### Directions for this task
The word "icon" may appear in the records below. Report how many lines contain it, and write nothing besides the number.

(Data items)
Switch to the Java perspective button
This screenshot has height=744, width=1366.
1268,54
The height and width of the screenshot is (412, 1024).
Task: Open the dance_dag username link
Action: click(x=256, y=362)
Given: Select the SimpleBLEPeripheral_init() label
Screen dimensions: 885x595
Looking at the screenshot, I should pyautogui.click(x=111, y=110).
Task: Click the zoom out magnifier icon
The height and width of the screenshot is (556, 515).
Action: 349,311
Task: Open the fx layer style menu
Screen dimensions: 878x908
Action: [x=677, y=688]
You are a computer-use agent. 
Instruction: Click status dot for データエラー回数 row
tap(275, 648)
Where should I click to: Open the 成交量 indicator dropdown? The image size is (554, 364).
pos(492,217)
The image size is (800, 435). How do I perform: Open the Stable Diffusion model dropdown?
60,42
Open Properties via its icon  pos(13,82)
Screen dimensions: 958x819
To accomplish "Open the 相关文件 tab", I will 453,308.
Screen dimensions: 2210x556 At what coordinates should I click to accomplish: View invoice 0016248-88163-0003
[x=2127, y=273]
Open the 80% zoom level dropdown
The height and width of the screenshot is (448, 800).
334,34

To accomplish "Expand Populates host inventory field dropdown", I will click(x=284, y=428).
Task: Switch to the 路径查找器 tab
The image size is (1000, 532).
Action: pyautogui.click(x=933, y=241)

### Exercise output
2